Когда после забастовки Лескина, по распоряжению Фелля, назначили мастером, фельдшер сказал:

– Этот далеко пойдет, я сразу заметил. Надо только, чтоб от прежних товарищей держался подальше.

Ольга решила, что именно она поможет новому мастеру выйти в люди, и стала искать встреч с Андреем. Молодой мастер стал своим человеком в доме Костенко, а вскоре – и мужем Ольги.

Первые месяцы после свадьбы молодые жили дружно. Андрей все ближе сходился с кругом, излюбленным Костенко, почти перестал заходить в бараки… Идеал мещанского счастья Ольги, казалось, был близок к осуществлению.

И вдруг все рушилось. Андрей стал пить, буянил и оскорблял жену, даже бил, а трезвый ходил мрачный, чем-то удрученный.

Сначала Ольга старалась скрыть от родителей нелады с мужем: она успела его по-настоящему полюбить. Но пьяные дебоши Лескина стали известны всем, о них заговорили в поселке.

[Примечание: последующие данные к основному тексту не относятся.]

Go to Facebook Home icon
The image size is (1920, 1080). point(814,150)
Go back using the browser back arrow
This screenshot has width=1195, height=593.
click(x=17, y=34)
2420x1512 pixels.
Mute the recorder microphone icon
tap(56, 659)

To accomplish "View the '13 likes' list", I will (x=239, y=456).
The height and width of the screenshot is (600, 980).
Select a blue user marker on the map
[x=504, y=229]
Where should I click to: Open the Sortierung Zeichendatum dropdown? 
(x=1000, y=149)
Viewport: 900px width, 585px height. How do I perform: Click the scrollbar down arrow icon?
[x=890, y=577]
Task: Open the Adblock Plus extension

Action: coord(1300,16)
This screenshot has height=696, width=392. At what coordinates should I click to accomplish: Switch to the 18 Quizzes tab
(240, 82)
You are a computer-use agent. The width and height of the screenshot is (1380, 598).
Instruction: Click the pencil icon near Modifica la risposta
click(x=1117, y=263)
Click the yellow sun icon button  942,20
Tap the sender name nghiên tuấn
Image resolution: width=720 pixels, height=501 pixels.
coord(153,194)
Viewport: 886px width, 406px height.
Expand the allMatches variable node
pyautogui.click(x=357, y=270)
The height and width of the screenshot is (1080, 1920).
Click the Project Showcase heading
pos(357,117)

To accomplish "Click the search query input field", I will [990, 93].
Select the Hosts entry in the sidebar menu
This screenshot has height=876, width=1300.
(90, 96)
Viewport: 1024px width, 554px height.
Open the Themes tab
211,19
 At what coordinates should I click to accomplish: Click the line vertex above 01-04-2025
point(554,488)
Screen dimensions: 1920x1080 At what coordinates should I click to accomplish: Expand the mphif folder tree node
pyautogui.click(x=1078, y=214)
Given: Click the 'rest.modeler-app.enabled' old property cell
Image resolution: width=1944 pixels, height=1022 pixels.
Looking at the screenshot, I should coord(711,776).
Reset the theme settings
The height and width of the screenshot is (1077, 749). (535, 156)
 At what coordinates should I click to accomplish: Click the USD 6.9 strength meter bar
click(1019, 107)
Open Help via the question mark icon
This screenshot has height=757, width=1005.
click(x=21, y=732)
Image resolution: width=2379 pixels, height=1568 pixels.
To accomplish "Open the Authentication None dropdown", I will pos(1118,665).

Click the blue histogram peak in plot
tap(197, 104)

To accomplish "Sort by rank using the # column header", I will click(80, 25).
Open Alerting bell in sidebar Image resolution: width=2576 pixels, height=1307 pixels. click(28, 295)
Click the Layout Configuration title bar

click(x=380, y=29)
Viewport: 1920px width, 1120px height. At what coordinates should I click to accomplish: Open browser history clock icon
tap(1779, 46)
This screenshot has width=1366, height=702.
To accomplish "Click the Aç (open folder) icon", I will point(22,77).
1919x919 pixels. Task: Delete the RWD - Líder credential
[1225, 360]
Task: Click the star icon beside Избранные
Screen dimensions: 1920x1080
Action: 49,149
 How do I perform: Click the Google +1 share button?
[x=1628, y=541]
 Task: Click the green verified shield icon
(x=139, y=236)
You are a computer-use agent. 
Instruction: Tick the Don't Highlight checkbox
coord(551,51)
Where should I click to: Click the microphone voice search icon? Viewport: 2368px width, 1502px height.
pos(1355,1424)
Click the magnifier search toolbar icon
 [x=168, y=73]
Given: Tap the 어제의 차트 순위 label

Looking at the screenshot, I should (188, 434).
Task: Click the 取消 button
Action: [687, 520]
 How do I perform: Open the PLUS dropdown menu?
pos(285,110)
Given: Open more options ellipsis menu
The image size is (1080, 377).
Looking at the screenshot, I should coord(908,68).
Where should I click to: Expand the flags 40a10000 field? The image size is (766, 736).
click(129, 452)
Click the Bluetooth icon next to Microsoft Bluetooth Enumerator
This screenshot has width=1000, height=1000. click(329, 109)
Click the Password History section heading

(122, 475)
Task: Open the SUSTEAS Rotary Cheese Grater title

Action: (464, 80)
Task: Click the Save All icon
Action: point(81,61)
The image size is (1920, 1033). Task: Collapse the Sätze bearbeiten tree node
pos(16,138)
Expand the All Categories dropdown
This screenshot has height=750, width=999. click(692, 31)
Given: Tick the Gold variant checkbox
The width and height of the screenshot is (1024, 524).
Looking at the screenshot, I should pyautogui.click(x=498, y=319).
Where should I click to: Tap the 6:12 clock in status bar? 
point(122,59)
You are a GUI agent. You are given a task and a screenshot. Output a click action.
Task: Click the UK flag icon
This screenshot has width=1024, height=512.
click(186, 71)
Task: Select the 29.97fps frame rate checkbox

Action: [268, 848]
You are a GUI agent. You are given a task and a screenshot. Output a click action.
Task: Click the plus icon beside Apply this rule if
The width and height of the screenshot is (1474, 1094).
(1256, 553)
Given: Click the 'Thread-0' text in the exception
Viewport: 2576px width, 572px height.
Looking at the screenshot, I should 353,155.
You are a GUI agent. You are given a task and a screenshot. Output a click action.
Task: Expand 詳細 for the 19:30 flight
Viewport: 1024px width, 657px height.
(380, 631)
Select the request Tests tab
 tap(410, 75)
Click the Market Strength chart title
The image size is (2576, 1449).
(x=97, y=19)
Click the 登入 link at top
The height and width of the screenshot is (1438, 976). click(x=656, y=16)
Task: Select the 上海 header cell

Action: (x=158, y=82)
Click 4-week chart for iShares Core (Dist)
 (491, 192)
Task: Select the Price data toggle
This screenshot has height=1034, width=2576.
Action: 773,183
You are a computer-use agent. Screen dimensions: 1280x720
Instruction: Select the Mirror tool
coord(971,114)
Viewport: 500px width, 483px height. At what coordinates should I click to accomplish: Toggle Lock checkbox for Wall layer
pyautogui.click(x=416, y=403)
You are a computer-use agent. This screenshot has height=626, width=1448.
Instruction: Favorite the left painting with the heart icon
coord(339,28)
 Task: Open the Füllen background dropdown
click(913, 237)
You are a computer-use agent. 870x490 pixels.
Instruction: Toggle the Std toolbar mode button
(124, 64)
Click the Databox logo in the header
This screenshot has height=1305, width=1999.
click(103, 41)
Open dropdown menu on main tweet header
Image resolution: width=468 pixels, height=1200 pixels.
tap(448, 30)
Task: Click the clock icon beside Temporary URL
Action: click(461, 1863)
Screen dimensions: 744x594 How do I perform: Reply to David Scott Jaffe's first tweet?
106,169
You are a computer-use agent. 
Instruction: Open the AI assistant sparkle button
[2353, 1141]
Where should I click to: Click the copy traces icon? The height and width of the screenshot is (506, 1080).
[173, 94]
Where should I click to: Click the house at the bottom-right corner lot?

Мать Ольги заливалась слезами, горюя о загубленной жизни дочери, сам Костенко клял «хама, ворвавшегося в приличную семью», но только за глаза: он по-прежнему боялся Андрея.

Все попытки Ольги узнать, что случилось, разбивались о неприязнь, с какой к ней теперь относился муж. К тестю и другим мастерам он перестал ходить, хотя и к прежним друзьям тоже не шел; пил один, мрачный, раздраженный. Жена молчала и много думала, пытаясь понять, что же разбило их счастье.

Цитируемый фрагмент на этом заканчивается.